A $35,000 grant from the Knight News Chal­lenge on libraries will help University of Missouri Libraries and the Donald W. Reynolds Journalism Institute develop a long-term model to protect born-digital news content from being lost forever.

Monetizing newspaper content is one approach to saving the nation’s first draft of history, said Edward McCain, digital curator of journalism at MU Libraries and RJI.

He will lead the Knight-funded effort to test assumptions about the preservation and monetization of small-newspaper archives.

“Testing the assumptions will help determine if small newspapers can monetize content by licensing it for use by researchers,” said McCain, who also helms the Journalism Digital News Archive initiative at MU.

Assumptions to be tested include:

• News archives from small newspapers have value.

• Researchers are interested in accessing content from small newspapers.

• Small newspapers are interested in knowing more about the content held in their archives.

• Content analysis will help the team understand what’s contained in born-digital news archives.

“By conducting a relatively inexpensive and quick test of key assumptions, we can rapidly determine if more resources should be employed to further develop this model,” he said.

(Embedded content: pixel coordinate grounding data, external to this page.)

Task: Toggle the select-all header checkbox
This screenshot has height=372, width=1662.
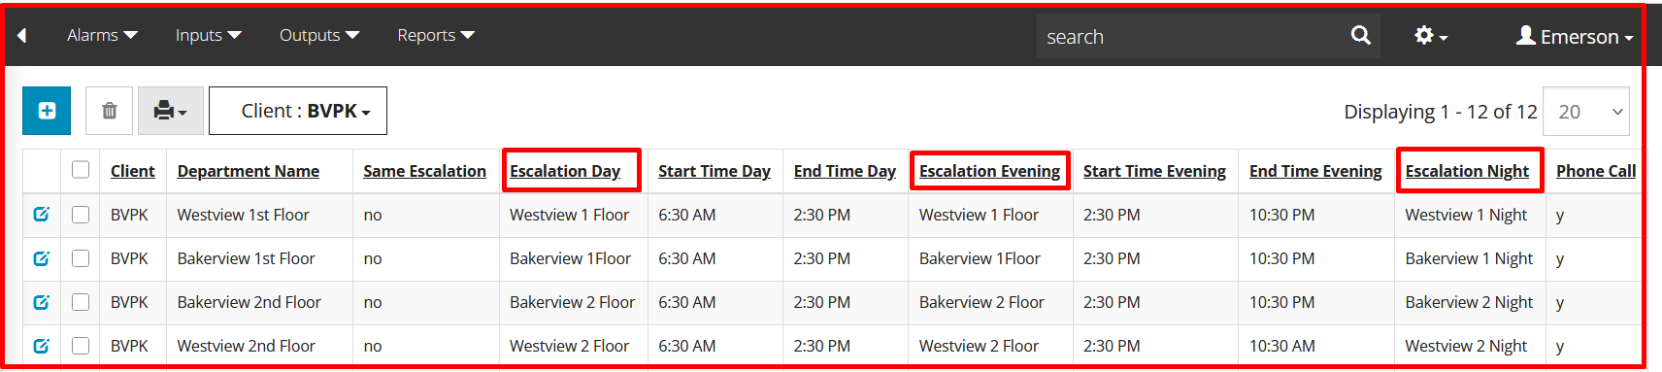Action: (x=81, y=170)
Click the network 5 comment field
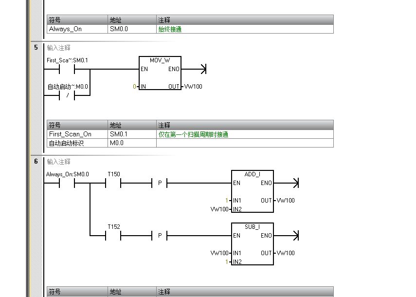 click(x=59, y=48)
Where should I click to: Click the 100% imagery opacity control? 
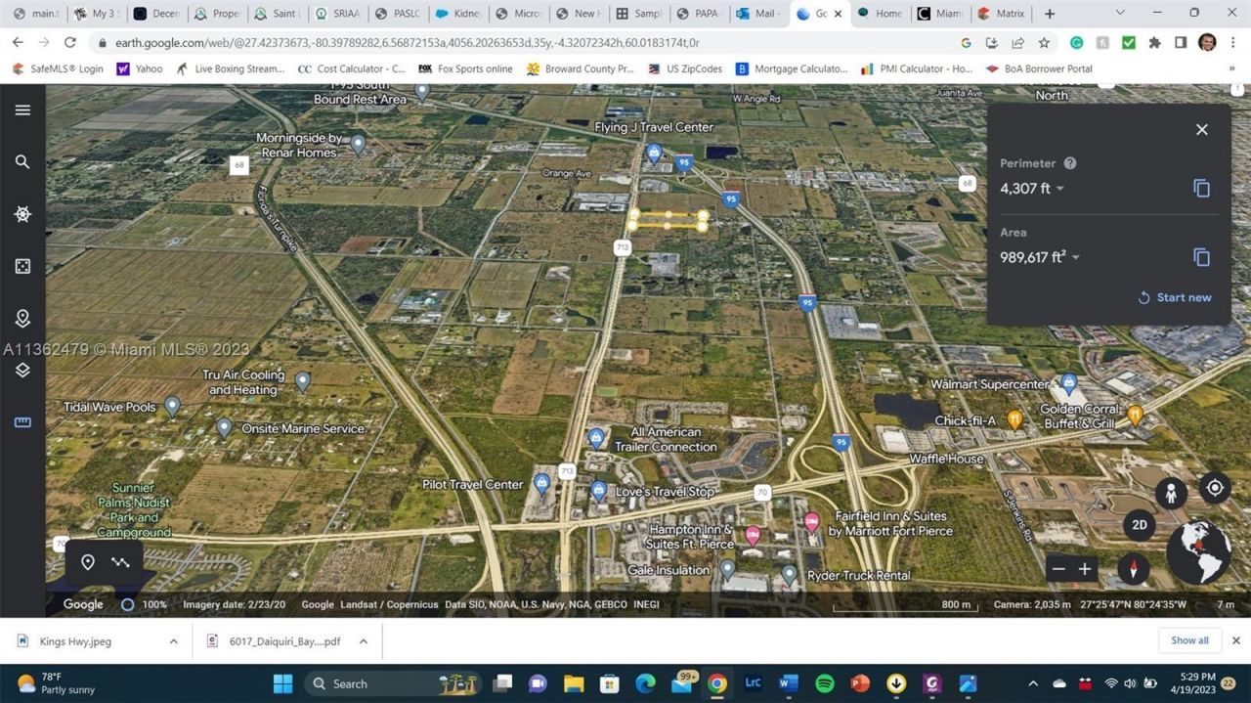[128, 604]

First, researchers must determine the nature of content that currently exists in the archives of a selection of smaller, non-metro U.S. newspapers. The team will work with the Missouri Press Association, Newz Group, TownNews.com and other partners to gain access to these archives.

DocumentCloud, which was funded by an earlier Knight News Challenge grant, will help test a possible new way to conduct content analysis on digital documents.

The second step will involve determining the customer market for community news content. McCain and MU Libraries, as well as faculty and graduate students at the university, will determine if there is a potential market for the content in the academic research community.

According to McCain, the team is choosing to focus its attention on smaller papers because many metro papers already have marketing agreements in place with organizations such as Lexis Nexus and ProQuest to monetize their content from the past.

McCain hypothesizes that many small newspapers don’t have a clear understanding of how much or what kind of digital content they have stored – or how it has been backed up at organizations such as townnews.com or Newz Group.

Preserving content is important for helping inform communities about what happened in their area at the local, regional and national levels and helping democracy function well, said McCain.